Provided data:
»»
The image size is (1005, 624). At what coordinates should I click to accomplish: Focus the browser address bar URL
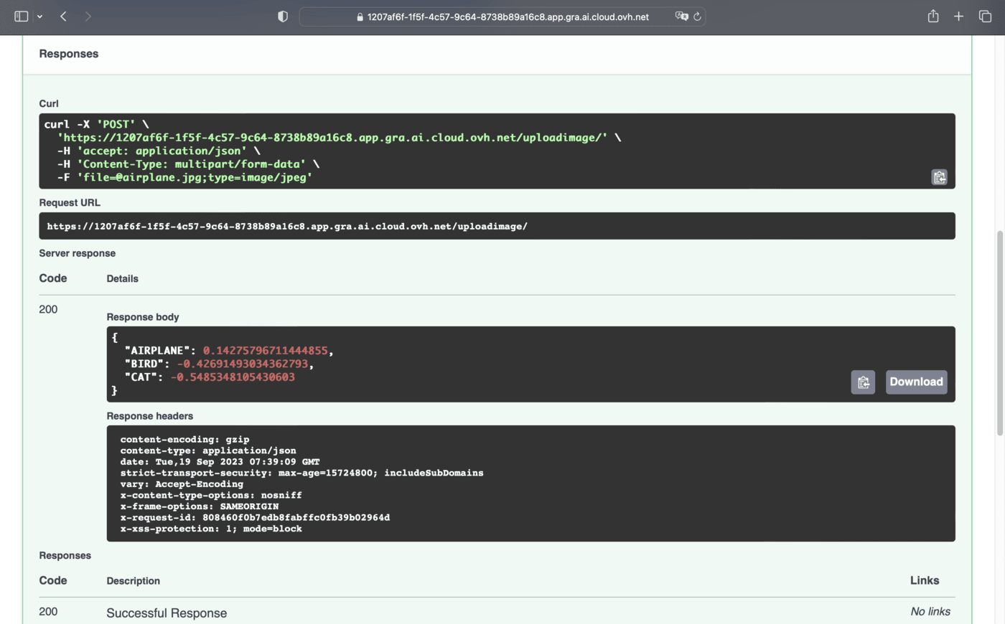[508, 16]
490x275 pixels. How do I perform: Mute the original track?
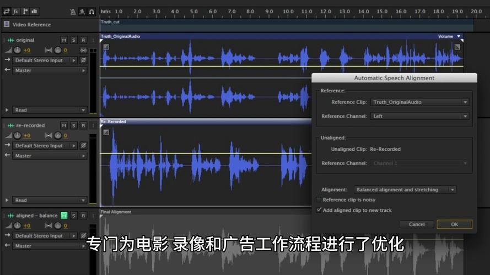64,40
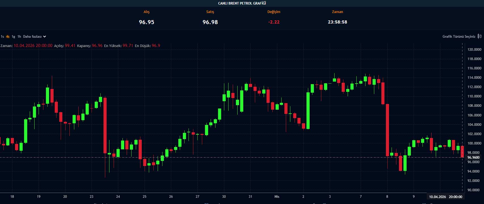484x204 pixels.
Task: Click the Nis month label on time axis
Action: click(x=277, y=197)
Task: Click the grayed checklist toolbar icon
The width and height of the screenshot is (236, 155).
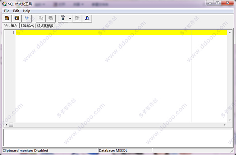Action: [77, 18]
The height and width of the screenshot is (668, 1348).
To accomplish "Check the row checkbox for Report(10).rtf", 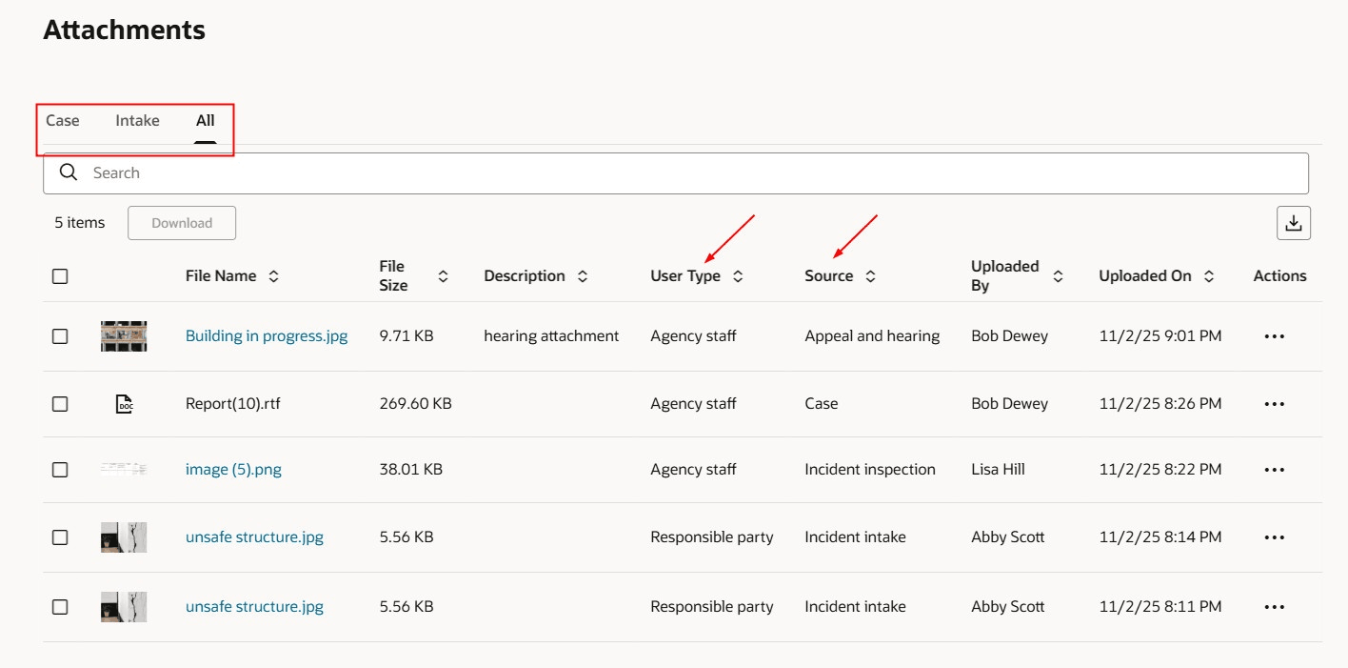I will tap(60, 403).
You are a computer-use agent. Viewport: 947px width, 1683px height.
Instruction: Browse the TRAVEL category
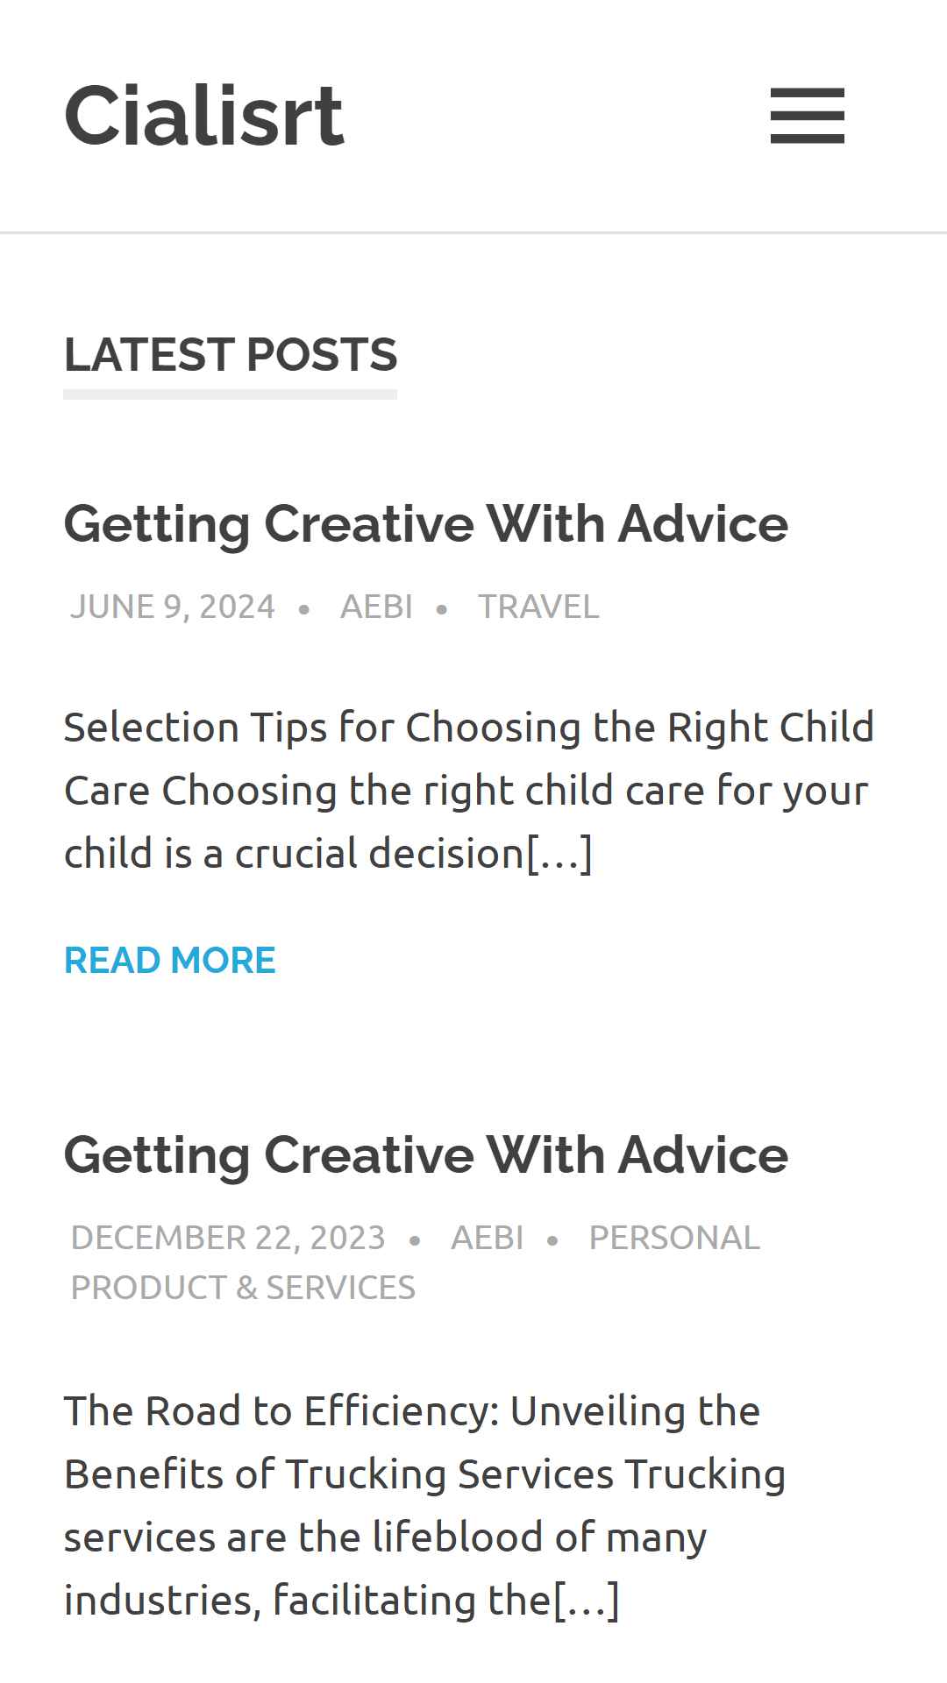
««
Exercise instructions: Above are the records; repeat their lines from the first through the line containing "The height and", and leave out each picture.

Response:
The image size is (1005, 624). At what coordinates should I click to accomplish: Focus the browser address bar URL
[508, 16]
490x275 pixels. How do I perform: Mute the original track?
64,40
484x204 pixels.
Task: Click the Nis month label on time axis
Action: click(x=277, y=197)
Task: Click the grayed checklist toolbar icon
The width and height of the screenshot is (236, 155).
Action: [77, 18]
The height and width of the screenshot is (668, 1348).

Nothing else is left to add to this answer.